Molecular docking revealed consistent hydrogen bonding interactions between all three ligands and residue GLN47 (Figure 6). Subsequent 100 ns MD simulations enabled rigorous characterization of binding modes, quantifying four interaction types: hydrogen bonds, hydrophobic contacts, ionic bridges, and water-mediated interactions. Hydrophobic contacts involving GLN47 were consistently maintained throughout the simulation in all complexes. Additionally, this residue formed hydrogen bonds with compounds 11 and 18, an interaction network that also included ARG136. Compound 17 engaged GLN47, HIS56, and TYR356 through hydrogen bonds (Figure 7). Interaction frequency heatmaps (darker hues indicating higher occurrence) demonstrated persistent involvement of catalytic site residues GLN47, HIS56, and TYR356 throughout the simulations.
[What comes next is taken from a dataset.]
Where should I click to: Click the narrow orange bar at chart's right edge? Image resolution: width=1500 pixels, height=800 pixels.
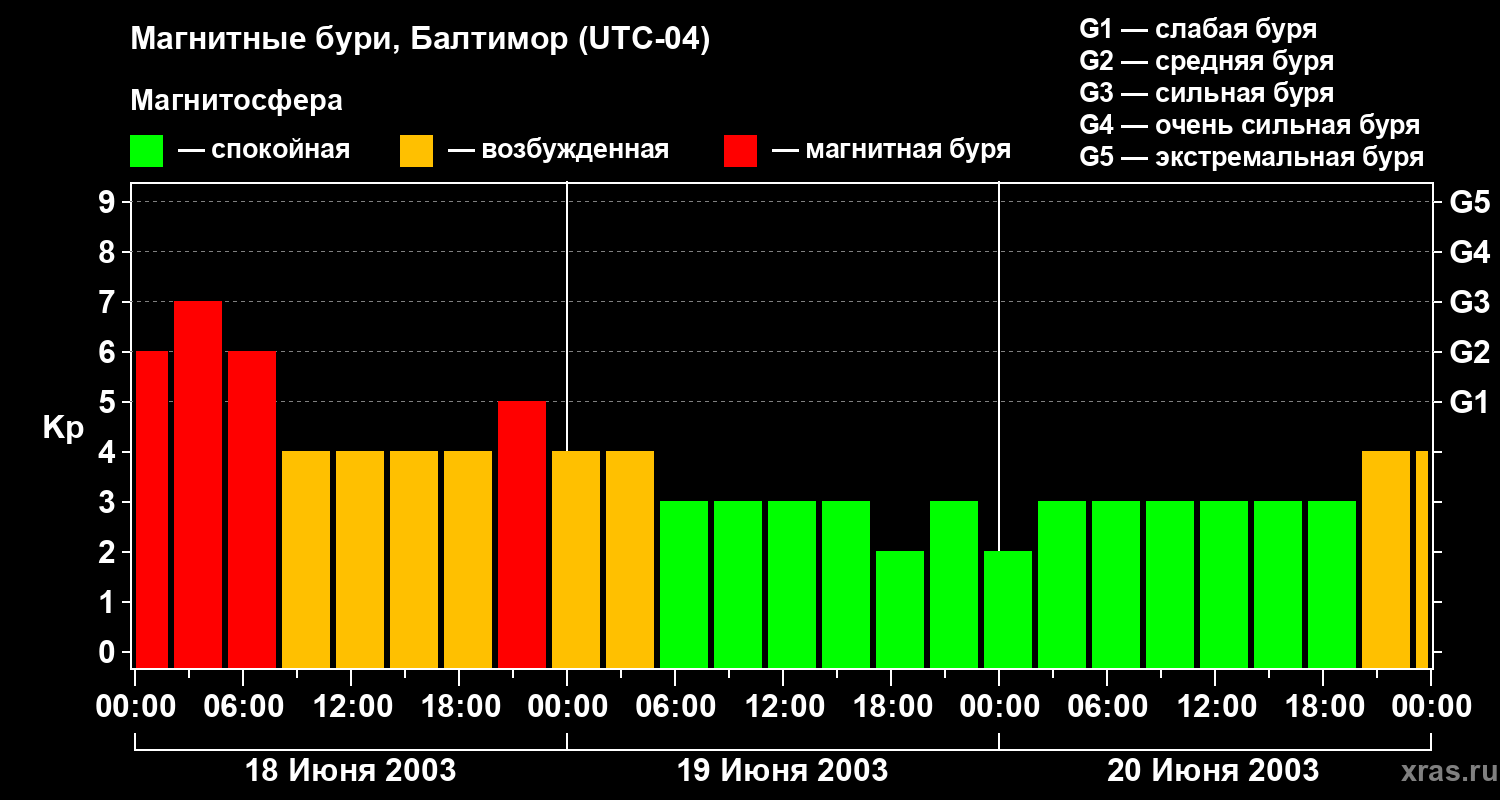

Notably, GLN47 maintained stable ligand distances during the 100 ns trajectory, confirming its critical role in molecular recognition.

2.6.4. Ligands Properties Analysis Thorough the 100 ns MD Simulation

Critical for characterizing protein–ligand binding modes, the trajectory-derived descriptors—including radius of gyration (rGyr), molecular surface area (MolSA), solvent-accessible surface area (SASA), and polar surface area (PSA)—provide key insights into molecular recognition. rGyr values averaging ~5 Å (Figure 8A) indicated substantial active site volume, suggesting opportunities for strategic functional group incorporation to enhance binding affinity. MolSA analysis (corresponding to van der Waals surface area) revealed consistent molecular dimensions across compounds 11, 17, and 18 (Figure 8B). PSA and SASA profiles (Figure 8C,D) aligned with hydrogen-bonding patterns and solvation effects observed in docking and MD simulations. Collectively, these parameters provide structural blueprints for rational optimization of DHODH inhibitors.
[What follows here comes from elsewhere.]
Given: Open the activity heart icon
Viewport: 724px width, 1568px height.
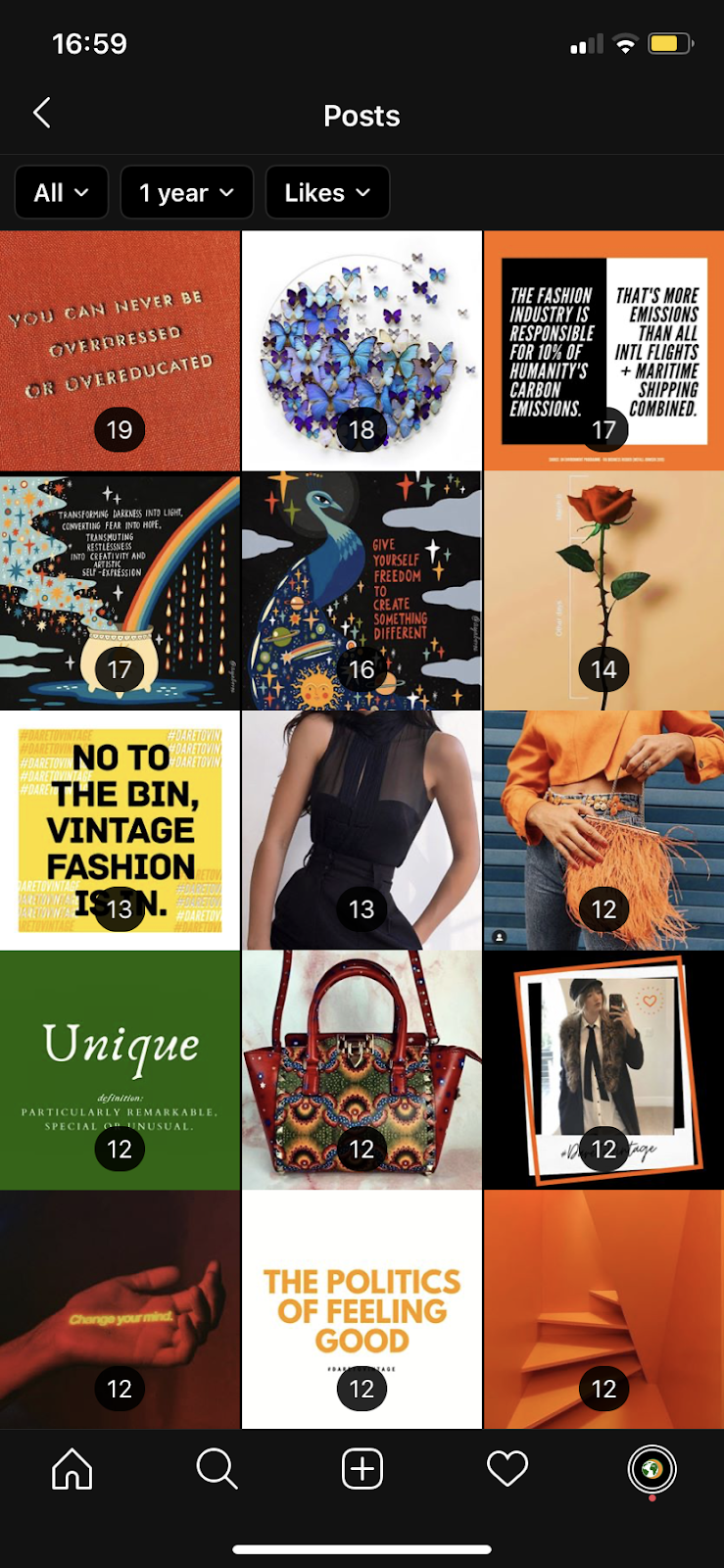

2.7. Alanine Scanning Mutagenesis (ASM)

ASM was employed to further validate the explored binding mode. Systematic mutation of key residues (TYR38, LEU46, GLN47, HIS56, PHE62, ARG136, TYR356, and THR360) in the complex 1D3H-11 significantly compromised structural stability, as evidenced by a substantial increase in the computed binding free energy change (ΔΔG_bind) for each variant (Figure 9). Similarly, mutating the important amino acid residues (GLN47, PRO52, PHE58, TYR356, LEU359, and THR360) of complex 1D3H-17 into alanine all resulted in the increased ΔΔG_bind values (Figure 9). Obviously, mutating the important amino acid residues of complex 1D3H-18 into alanine also resulted in the increased ΔΔG_bind values (Figure 9). Consequently, these amino acid side chains were instrumental in mediating the protein–ligand association.
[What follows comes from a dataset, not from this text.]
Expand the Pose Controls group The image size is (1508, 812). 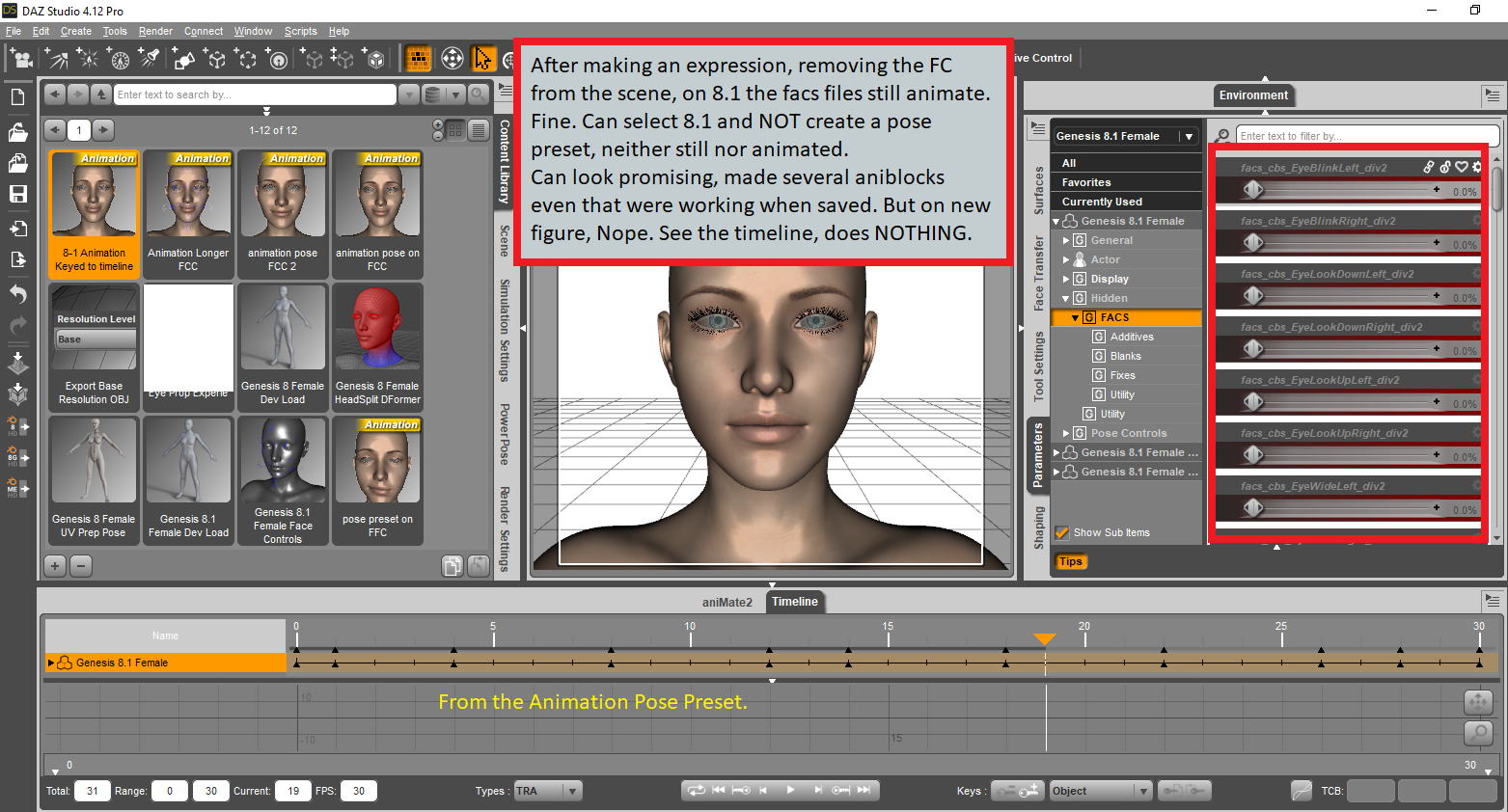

ASM validated critical binding site residues by systematically substituting key amino acids in DHODH complexes. Mutations of TYR38, LEU46, GLN47, HIS56, PHE62, ARG136, TYR356, and THR360 in the complex 1D3H-11 significantly destabilized binding (ΔΔG_bind > 0 kcal/mol, Figure 9). Analogous alanine substitutions at GLN47, PRO52, PHE58, TYR356, LEU359, and THR360 in the complex 1D3H-17 similarly increased ΔΔG_bind values. Equivalent mutagenesis of essential residues in the complex 1D3H-18 likewise impaired binding affinity. These results collectively demonstrate that side-chain functionalities at these positions are essential for productive ligand recognition and complex stabilization. Furthermore, SPR affinity assay results demonstrated that compounds 11 and 18 exhibited superior binding affinity to the DHODH protein compared to compound 17, which was consistent with the ASM experimental findings. The key amino acid residues in 1D3H-11 and 1D3H-18 likely played more significant roles in mediating the interaction with DHODH (Figure 9) than 1D3H-17.

2.8. QM/MM Calculations

To characterize the π–π stacking and electrostatic forces within the system, the highest occupied molecular orbital (HOMO) and the lowest unoccupied molecular orbital (LUMO) were computed. These frontier molecular orbitals are critically involved in facilitating interactions between the ligands and amino acid residues. Notably, both the HOMO and LUMO were found to be spatially distributed primarily over the aromatic moieties in all three compounds (Figure 10). This localization aligns with the π–π stacking and electrostatic interactions identified through molecular docking and molecular dynamics simulations, thereby offering a coherent mechanistic interpretation of the binding events and informing the rational design of DHODH inhibitors.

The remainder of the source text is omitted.